• [TEKS BACAAN]:

★ ★ ★ ★ ★ ★ ★

Kamis, 29 Januari 2009

Amir Syarifuddin- Sejarah Gelap Indonesia (Tapian Edisi Februari 2009)

Salam TAPIAN


Ketika orang belum membayangkan pengkotakan dalam garis agama suatu ketika akan memperumit pembangunan bangsa ini, dalam diri tokoh nasional asal Padang Lawas ini terbaca suatu simbol pemersatu. Namanya menunjukkan dia seorang Islam, tetapi toh agamanya Kristen. Cintanya juga lebih besar dari adat yang purba. Dia mempersunting istri yang juga bermarga Harahap. Rubrik Sudut Pandang TAPIAN bulan ini menyuguhkan laporan tentang nasib tragis Amir sampai-sampai istri, anak-anak, dan sanak-saudaranya dilarang memugar kuburannya.

Bagaimanakah seseorang ingin dikenang dalam sejarah? Dibuatkan patung atau lebih merasa dimuliakan kalau mereka yang ditinggalkan mengenang karya-karya yang telah diciptakannya? Apa jawab Sitor Situmorang, raja penyair dari Tanah Batak, yang akan merayakan ulangtahunnya yang ke-85, Oktober mendatang, di Jakarta dan bukan di Paris? Dalam rubrik Sosok terasa dia masih ”beteng,” yang dengan cekatan berdiri dan meninju meja untuk membela pendiriannya, membawa ingatan pembaca pada hangatnya hati orang Batak kalau terlibat perdebatan di kedai kopi atau pakter tuak.

Penggolongan masyarakat Bali dalam kasta-kasta hanyalah peninggalan penjajah Belanda. Di Bali, sudah lama tumbuh semangat egaliterianisme, di mana seseorang dipandang bukan dari kedudukan kastanya, tetapi dari hasil kerjanya. Kasta adalah pilihan. Seorang Sudra bisa menjadi seorang Brahmana. Lihatlah betapa manisnya kenyataan zaman sekarang, I Made Mangku Pastika yang adalah Sudra, sementara wakilnya adalah seorang Kesatria. Ikuti rubrik Spiritualitas.

★ ★ ★ ★ ★ ★ ★

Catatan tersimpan
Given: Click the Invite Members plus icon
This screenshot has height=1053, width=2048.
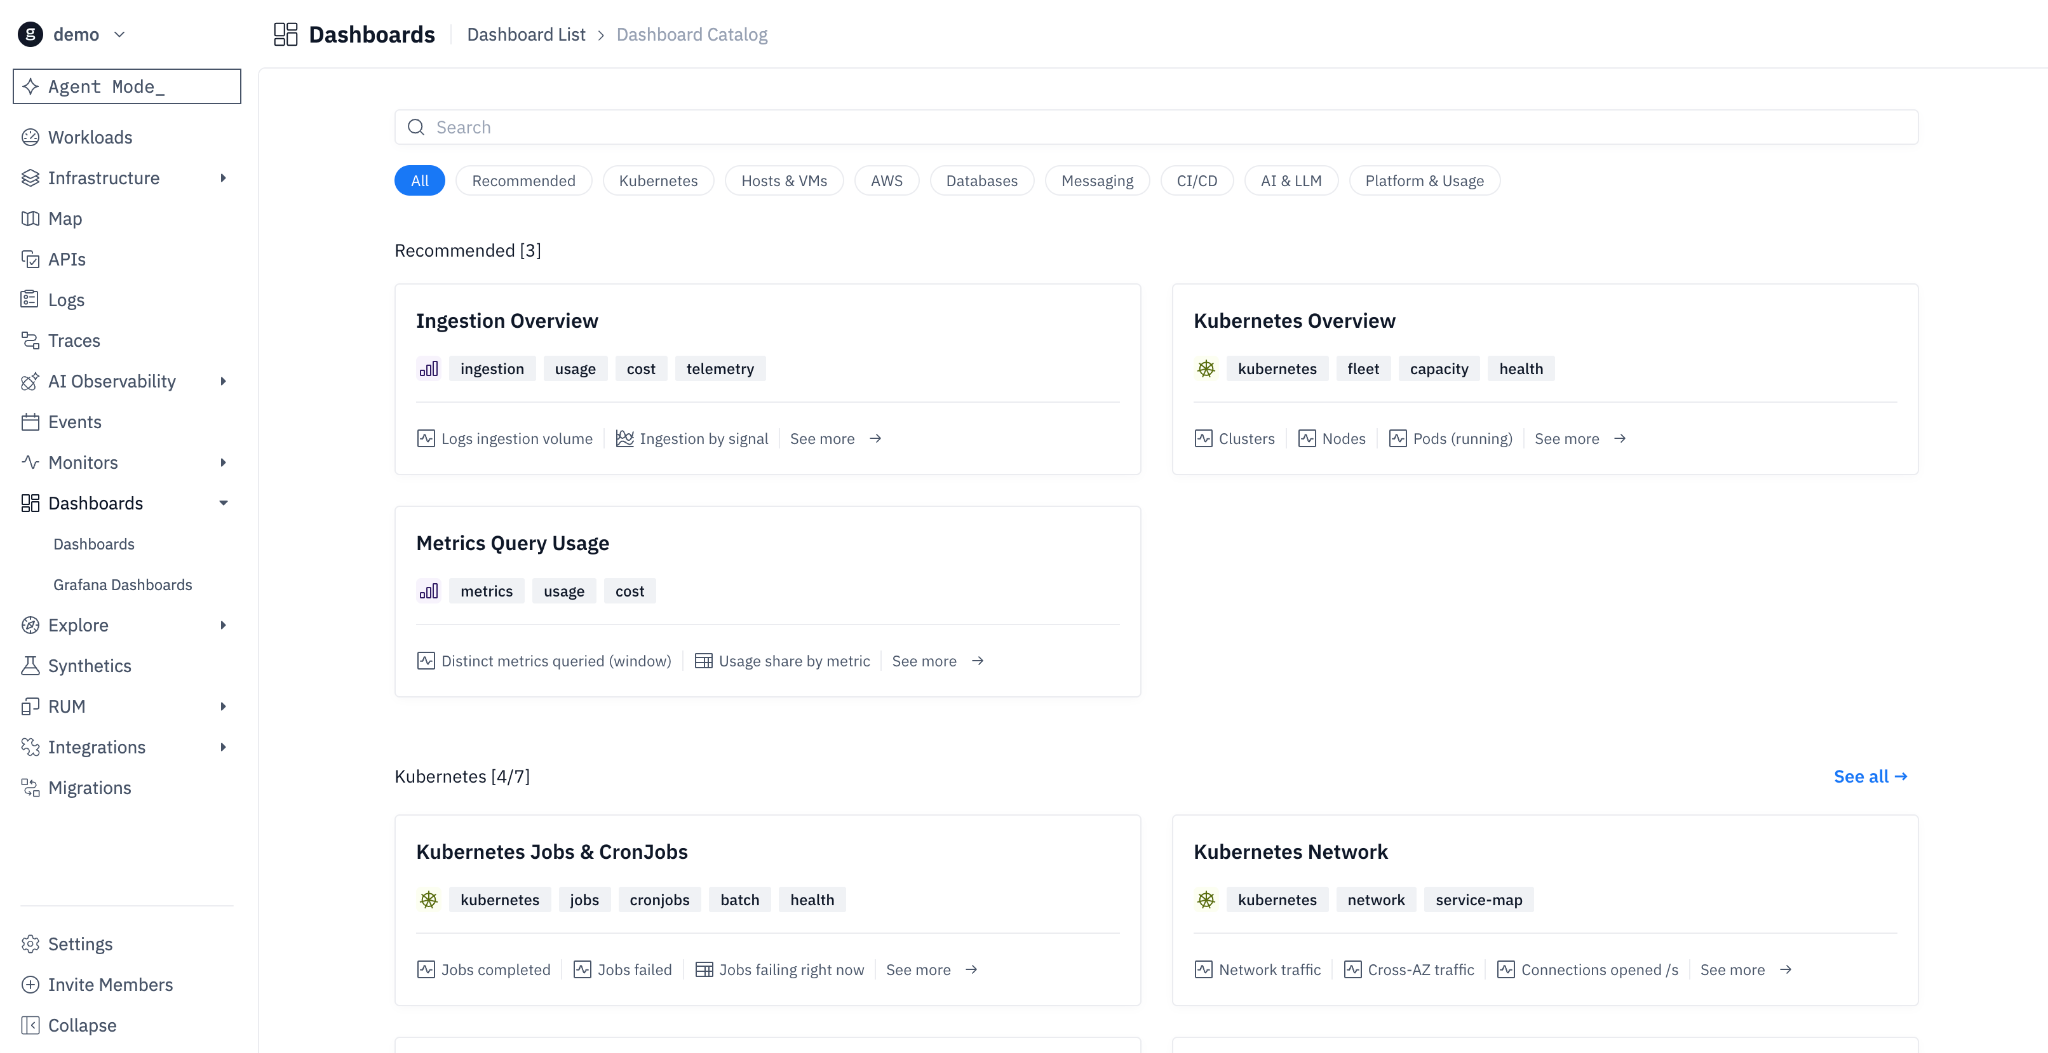Looking at the screenshot, I should pyautogui.click(x=30, y=984).
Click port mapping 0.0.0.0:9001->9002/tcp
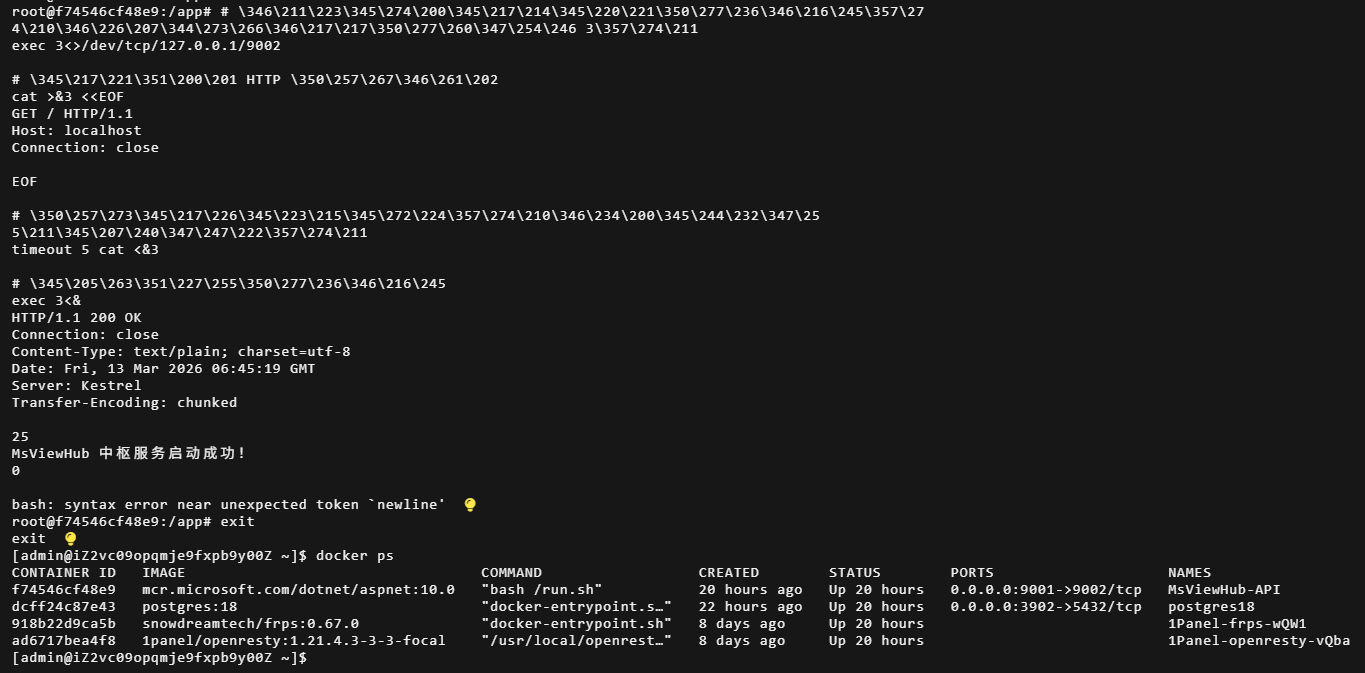Screen dimensions: 1365x673 [1045, 590]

★ ★ ★ ★ ★ ★ ★

• [PETUNJUK LATIHAN]:
Tulis ulang bagian teks bacaan mulai dari "Amir Syarifuddin- Sejarah" sampai "dilarang memugar kuburannya.", dengan mengganti kata "mempersunting" menjadi "menikahi". Catatan ini merupakan bahan tersendiri yang terpisah dari teks bacaan.

• [HASIL YANG DIHARAPKAN]:
Amir Syarifuddin- Sejarah Gelap Indonesia (Tapian Edisi Februari 2009)

Salam TAPIAN


Ketika orang belum membayangkan pengkotakan dalam garis agama suatu ketika akan memperumit pembangunan bangsa ini, dalam diri tokoh nasional asal Padang Lawas ini terbaca suatu simbol pemersatu. Namanya menunjukkan dia seorang Islam, tetapi toh agamanya Kristen. Cintanya juga lebih besar dari adat yang purba. Dia menikahi istri yang juga bermarga Harahap. Rubrik Sudut Pandang TAPIAN bulan ini menyuguhkan laporan tentang nasib tragis Amir sampai-sampai istri, anak-anak, dan sanak-saudaranya dilarang memugar kuburannya.